Over time it became used for more than just GUIs, making its way into network
services and databases, and calling into native code became a necessity. In
release 1.3 they announced the
Java Native Interface
specification, which outlines how to bind class and instance methods to native
code.
This allowed you to write a Java classes like this
Java
package com.example.geo;
public class GeoLocation {
public static native String formatLocation(
long latitude,
long longitude);
}
See the
native keyword on the method declaration? That tells the compiler that
the method is implemented by a shared library which will be loaded at runtime,
by a function with the following name and signatureC
#include <jni.h>
JNIEXPORT jstring JNICALL Java_com_example_geo_GeoLocation_formatLocation
(JNIEnv *, jclass, jlong, jlong);
The C ABI is the secret sauce here, providing a lingua franca for calling
functions across languages that use the C function-calling convention.
There is a
jni Rust crate that wraps the JNI complexity a bit for us, allowing
you to write Rust functions similar to the C++ header we saw above:Rust
use jni::objects::{JClass, JString};
use jni::sys::{jlong, jstring};
use jni::JNIEnv;
// `no_mangle` ensures that the compiler leaves the symbols name intact.
#[unsafe(no_mangle)]
pub extern "system" fn Java_com_example_geo_GeoLocator_getAddress(
env: JNIEnv,
_class: JClass,
lat: jlong,
lon: jlong,
) -> jstring {
let rust_string = format!("({lat}, {lon})", lat, lon);
let output = env
.new_string(rust_string)
.expect("Couldn't create java string");
output.into_raw()
}
Rust library crates generally build to
.rlib files, which can be consumed by
other Rust crates. But you can also enable building shared libraries by adding a
configuration to your Cargo.tomlTOML
[lib]
crate-type = ["cdylib"]
Alright, so we have established that we want to reuse our Rust implementation of
the Vortex format, and expose it to Java code via JNI. This leads to the next
problem, which is one of API design. As we sketched out earlier in the post, we
need to expose an interface to Iceberg that allows us to
-
Open a handle to a Vortex file, possibly with some parameters (e.g. the Azure credentials)
-
Create a new file scan with pushed projection and predicates
-
Export the scan result as a stream of Arrow batches to hand back to the parent Spark operator
Let’s start from the mindset of designing a Java API for this component. We
might define some
NativeFile class with a constructor that takes the
connection parameters, and provides a method to build a new scan. Perhaps
something like this:Java
public class NativeFile {
private final URL url;
public NativeFile(URL url) {
this.url = url;
}
public void open() throws IOException {
// Open a connection to Azure Data Lake Store using our URL
// and properties.
}
// Create a new file scan, pushing the given Iceberg
// predicate down to Vortex.
public Scan newScanner(Expression predicate) {
// ?
}
}
// A Scan is just an iterator that yields Arrow columnar batches
public class Scan implements Iterator<ArrowColumnVector> {
public Scan(ArrayIterator iterator) {
this.iterator = iterator
}
@Override
public void hasNext() {
return iterator.hasNext();
}
@Override
public ArrowColumnVector next() {
return iterator.next();
}
}
Seems simple enough! Let’s try and implement the
open method on NativeFile.
In Rust, we have a
VortexFile,
so we just want to build one of those, save it as an instance variable, and…Wait a minute. We can’t save a Rust struct in Java! What would its type be?

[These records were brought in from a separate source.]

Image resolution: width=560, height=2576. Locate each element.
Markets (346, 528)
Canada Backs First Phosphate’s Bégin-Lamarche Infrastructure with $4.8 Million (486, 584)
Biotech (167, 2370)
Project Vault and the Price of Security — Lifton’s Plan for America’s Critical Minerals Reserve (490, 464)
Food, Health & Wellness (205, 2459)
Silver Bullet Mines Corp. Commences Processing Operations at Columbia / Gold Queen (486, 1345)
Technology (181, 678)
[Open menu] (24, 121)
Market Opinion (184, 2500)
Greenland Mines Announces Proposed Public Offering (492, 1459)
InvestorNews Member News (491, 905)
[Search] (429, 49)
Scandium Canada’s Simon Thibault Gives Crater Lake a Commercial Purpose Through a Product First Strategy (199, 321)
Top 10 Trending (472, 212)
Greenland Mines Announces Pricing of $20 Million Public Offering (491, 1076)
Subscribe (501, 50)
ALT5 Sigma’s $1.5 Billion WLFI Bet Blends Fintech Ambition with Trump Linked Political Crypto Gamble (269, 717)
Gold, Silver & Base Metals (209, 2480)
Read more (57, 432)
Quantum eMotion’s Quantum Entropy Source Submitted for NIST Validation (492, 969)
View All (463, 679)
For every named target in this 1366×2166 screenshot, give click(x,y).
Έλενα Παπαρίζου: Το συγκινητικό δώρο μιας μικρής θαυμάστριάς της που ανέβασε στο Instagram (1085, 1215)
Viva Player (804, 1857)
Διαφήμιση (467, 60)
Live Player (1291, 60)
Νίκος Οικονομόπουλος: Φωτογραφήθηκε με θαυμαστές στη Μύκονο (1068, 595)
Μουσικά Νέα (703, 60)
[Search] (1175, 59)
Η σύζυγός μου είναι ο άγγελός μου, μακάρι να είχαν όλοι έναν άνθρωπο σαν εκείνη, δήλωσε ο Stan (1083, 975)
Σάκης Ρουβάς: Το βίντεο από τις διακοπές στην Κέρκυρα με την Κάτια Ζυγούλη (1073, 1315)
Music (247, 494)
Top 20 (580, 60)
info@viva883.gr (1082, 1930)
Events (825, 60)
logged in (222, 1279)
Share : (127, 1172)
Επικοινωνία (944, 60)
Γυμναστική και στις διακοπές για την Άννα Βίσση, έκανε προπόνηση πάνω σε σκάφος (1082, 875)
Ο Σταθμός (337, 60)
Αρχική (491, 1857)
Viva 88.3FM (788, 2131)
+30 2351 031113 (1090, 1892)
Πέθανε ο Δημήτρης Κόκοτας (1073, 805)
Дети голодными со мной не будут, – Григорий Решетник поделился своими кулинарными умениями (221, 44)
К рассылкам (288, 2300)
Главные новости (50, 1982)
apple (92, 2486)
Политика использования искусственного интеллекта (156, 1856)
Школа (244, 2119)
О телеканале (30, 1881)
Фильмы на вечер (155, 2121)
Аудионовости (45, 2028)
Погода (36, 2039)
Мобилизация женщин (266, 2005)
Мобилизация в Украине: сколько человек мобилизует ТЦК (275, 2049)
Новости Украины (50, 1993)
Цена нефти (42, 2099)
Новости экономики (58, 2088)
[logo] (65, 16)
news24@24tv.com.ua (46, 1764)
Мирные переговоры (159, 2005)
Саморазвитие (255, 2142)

We need to build Rust objects, and pass a handle to them back over the FFI to
Java. The way we pass a handle from Rust to another language is to pass a
pointer to something with a
’static lifetime. The easiest way to create an
object with a 'static lifetime is to heap-allocate it, which in Rust means
putting it inside of a Box<T>. A Box is just a wrapper around a memory
allocation, and in Java a pointer is just another long (or a
jlong in jni crate
parlance). We can use
Box::into_raw
to unwrap our allocation into its raw pointer form, and pass the address as the
return value of the Java method.So here’s our Java code for opening a file:
Java
public final class NativeFileMethods {
// This class only defines static methods, and should never
// be instantiated by a call to `new`. Making its constructor
// private prevents it from accidentally being used in ways
// we didn't intend.
private NativeFileMethods() {}
/**
* Open a file using the native library with the provided URI
* and options.
*
* @param uri The URI of the file to open.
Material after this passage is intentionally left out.